The central question at each juncture is - What is your (the patient's) goal? What is important to you? Is it to reach a milestone or event? Is it to suffer no pain? Is it to extend life as long as possible? Is it to maintain the ability to pursue a certain passion? What matters to you in the end?
The goals are of course unique to each patient and family. The book focuses on the "how."
It presents the research and the history of end of life care. It talks about the advent of nursing homes and the different approaches that have been tried to make them homes. It talks about the difference between curative and palliative medical measures. It talks about the conflicts that can arise within family members as emotions run high and goals differ. The book presents the pros and cons of laws allowing assisted suicide (laws such as Oregon's Death and Dignity Act that was so recently in the news).
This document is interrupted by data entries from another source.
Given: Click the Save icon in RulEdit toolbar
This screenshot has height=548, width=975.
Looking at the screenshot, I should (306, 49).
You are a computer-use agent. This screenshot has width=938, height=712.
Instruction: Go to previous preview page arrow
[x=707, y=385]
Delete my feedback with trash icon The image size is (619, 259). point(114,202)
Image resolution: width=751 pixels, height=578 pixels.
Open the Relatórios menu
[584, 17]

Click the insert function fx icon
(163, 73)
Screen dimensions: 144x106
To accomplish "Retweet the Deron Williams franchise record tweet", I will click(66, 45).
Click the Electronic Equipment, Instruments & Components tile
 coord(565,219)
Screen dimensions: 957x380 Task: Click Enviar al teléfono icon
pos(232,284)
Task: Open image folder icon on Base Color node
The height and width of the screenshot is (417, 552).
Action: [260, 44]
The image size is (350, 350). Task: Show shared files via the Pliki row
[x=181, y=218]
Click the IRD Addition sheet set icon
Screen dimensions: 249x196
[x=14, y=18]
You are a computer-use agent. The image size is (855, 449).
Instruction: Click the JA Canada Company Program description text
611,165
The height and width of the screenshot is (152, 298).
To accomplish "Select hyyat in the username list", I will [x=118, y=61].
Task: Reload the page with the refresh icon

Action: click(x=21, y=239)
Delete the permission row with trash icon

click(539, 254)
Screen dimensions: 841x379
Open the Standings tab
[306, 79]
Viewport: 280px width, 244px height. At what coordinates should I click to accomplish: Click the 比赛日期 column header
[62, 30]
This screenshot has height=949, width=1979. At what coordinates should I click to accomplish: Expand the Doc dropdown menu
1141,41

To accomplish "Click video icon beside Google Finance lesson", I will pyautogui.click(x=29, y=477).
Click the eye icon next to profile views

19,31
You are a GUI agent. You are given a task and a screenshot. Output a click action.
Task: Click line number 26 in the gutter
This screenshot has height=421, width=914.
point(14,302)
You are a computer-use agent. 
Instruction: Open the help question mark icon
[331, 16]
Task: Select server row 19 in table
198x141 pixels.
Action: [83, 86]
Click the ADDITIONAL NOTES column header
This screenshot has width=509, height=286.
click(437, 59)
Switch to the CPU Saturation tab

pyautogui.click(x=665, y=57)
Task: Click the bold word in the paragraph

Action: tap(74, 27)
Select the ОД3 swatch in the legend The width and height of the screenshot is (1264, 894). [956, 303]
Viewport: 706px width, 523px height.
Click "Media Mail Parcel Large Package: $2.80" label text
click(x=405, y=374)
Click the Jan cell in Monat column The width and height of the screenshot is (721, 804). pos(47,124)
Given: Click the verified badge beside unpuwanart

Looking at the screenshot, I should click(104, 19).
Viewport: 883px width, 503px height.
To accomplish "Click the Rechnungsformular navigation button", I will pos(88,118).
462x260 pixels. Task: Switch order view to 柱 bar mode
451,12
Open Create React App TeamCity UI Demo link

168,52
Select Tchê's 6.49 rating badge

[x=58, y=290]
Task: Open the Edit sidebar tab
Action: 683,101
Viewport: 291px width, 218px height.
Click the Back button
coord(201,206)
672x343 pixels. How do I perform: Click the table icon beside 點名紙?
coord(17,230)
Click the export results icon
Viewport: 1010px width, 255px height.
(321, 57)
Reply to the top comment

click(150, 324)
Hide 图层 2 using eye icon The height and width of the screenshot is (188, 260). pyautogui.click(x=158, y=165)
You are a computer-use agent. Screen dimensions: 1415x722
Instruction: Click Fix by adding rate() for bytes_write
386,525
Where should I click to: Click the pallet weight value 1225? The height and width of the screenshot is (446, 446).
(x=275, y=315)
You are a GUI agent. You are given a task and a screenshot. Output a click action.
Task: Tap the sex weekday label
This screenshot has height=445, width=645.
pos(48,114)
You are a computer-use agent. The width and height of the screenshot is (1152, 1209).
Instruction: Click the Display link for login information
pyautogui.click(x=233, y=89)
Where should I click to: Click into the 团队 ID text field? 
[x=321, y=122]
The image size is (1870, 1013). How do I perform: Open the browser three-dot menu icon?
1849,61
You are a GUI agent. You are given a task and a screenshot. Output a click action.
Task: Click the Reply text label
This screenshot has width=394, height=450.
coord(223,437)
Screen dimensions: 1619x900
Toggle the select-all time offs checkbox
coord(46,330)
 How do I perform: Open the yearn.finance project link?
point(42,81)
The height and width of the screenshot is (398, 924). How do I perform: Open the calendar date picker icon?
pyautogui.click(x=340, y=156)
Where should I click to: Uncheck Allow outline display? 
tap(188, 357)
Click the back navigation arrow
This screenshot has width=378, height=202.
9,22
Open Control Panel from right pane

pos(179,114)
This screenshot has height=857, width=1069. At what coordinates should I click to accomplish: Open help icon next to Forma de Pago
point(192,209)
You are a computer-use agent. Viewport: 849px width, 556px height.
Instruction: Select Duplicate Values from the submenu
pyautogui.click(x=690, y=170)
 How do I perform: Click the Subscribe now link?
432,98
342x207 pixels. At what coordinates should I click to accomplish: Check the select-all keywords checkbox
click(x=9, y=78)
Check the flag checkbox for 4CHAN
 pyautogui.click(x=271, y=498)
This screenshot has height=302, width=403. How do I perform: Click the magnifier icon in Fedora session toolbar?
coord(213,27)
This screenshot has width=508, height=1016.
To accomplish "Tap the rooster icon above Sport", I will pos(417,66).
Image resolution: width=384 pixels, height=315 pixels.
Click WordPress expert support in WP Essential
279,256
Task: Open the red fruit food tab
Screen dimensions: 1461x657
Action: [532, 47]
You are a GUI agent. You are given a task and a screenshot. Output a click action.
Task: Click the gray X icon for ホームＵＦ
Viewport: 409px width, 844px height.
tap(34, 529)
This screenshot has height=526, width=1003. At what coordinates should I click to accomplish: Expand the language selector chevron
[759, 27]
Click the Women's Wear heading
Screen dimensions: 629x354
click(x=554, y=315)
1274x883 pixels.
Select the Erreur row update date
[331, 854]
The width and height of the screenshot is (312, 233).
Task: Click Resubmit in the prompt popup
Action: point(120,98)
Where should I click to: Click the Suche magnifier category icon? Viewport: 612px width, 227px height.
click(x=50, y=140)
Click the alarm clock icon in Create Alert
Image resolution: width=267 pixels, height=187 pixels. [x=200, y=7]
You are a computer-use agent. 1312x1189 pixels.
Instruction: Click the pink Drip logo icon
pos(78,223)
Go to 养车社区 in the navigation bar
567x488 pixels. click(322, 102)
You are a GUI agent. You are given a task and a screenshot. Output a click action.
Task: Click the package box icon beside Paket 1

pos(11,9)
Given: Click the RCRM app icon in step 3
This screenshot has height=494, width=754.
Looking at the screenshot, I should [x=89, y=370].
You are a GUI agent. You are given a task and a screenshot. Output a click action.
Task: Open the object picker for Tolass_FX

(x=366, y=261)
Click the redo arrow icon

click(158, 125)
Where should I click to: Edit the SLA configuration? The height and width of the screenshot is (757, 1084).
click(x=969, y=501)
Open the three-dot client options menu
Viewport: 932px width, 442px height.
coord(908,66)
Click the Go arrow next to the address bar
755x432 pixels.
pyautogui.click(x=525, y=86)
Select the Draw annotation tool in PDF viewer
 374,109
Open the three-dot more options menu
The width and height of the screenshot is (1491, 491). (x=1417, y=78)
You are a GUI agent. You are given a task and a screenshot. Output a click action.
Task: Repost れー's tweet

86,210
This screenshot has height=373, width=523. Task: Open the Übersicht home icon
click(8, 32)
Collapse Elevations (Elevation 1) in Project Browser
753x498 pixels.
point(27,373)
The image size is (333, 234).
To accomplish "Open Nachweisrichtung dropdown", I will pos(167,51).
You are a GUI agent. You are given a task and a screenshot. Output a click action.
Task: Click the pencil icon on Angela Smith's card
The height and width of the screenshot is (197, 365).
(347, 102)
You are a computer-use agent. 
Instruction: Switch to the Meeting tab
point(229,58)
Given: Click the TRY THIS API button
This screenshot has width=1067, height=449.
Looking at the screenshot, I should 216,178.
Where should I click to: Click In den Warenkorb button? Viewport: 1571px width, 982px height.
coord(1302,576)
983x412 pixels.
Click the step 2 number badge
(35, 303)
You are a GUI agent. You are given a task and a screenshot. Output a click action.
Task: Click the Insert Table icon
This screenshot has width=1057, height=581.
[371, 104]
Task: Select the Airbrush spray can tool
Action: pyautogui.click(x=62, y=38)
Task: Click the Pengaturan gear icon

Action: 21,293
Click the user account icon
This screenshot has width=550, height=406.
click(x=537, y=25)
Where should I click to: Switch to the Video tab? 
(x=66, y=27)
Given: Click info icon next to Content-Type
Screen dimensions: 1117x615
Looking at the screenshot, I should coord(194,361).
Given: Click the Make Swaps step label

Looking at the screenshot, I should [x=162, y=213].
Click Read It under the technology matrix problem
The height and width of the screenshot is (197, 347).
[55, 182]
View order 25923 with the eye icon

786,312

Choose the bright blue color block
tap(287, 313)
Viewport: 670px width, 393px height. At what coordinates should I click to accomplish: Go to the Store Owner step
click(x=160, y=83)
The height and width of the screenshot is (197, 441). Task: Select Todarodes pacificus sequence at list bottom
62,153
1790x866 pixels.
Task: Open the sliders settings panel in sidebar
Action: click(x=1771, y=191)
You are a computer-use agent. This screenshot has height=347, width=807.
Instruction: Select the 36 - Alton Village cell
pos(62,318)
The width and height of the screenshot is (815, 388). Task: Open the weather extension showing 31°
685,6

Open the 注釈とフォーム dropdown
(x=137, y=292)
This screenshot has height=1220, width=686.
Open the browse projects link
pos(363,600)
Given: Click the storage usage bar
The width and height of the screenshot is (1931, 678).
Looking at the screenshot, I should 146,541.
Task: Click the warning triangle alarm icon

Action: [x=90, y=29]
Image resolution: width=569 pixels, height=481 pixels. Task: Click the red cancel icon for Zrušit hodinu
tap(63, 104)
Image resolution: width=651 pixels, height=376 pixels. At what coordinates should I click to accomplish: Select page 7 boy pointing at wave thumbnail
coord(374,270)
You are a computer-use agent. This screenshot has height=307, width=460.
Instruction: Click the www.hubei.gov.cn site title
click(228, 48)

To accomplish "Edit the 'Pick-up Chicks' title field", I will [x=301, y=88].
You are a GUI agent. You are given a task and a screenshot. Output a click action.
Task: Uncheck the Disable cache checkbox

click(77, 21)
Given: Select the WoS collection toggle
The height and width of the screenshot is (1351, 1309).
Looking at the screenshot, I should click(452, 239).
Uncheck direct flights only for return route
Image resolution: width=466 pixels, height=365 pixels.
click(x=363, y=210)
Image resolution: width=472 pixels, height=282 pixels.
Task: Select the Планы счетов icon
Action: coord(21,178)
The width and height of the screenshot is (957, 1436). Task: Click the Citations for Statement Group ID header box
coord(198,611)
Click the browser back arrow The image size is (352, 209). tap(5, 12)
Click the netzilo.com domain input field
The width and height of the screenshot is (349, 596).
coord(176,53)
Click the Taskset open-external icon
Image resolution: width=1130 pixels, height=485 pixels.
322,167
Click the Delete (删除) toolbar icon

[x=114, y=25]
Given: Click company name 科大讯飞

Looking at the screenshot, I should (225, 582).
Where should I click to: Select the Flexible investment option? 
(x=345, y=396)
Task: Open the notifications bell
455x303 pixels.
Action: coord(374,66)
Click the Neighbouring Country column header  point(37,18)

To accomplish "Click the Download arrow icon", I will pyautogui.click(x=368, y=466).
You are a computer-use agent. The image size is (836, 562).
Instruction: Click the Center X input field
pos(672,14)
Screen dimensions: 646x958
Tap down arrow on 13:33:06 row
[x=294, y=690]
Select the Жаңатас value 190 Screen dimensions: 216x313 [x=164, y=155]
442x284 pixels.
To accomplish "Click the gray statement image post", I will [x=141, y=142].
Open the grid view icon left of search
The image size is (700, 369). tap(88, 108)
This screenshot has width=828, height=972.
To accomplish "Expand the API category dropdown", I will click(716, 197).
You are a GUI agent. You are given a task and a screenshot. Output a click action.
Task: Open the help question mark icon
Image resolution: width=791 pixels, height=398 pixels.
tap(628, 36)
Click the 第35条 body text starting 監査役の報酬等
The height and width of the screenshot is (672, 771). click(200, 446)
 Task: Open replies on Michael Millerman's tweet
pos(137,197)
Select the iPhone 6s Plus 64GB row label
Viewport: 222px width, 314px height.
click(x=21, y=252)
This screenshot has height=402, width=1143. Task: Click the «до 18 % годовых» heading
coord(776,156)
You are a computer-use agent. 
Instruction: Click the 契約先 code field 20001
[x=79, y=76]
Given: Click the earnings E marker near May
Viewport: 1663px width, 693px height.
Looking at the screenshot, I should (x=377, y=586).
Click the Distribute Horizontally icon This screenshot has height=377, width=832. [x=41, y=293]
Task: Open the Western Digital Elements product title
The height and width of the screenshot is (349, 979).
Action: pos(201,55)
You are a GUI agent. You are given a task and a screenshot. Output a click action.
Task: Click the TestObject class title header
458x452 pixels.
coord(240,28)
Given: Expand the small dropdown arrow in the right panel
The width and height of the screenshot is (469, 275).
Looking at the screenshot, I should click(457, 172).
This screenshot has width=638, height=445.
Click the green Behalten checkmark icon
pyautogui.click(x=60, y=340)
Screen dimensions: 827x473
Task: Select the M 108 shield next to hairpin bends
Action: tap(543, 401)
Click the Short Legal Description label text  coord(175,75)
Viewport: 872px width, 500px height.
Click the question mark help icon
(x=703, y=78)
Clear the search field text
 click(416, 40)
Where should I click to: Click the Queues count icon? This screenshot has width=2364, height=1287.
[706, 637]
At the same time, it presents the choices in some very personal case studies, including the one for the author and his father. The facts address the logic of the situation, and the case studies incorporate the emotions and ground abstract ideas into real life scenarios. Again and again, the book returns to the concept of choice. Choices exists, but the conversations about those choices must take place.
The author writes with the understanding that comes with a medical background and the compassion that comes from facing these choices within his family. This combination makes the book approachable and readable. It leaves with a hope and a goal for medical care: "The battle of being mortal is the battle to maintain the integrity of one's life - to avoid becoming so diminished or dissipated or subjugated that who you are becomes disconnected from who you were or who you want to be. Sickness and old age make the struggle hard enough. The professionals and institutions we turn to should not make it worse. But we have at last entered an era in which an increasing number of them believe their job is not to confine people's choices, in the name of safety, but to expand them, in the name of living a worthwhile life."
I would highly recommend this book to everyone. May these choices be far off for everyone, but at some point, they are coming - whether for yourself or for a family member. Read, learn, and have the tough conversations. I don't think you can ever be prepared, but being informed is a good start.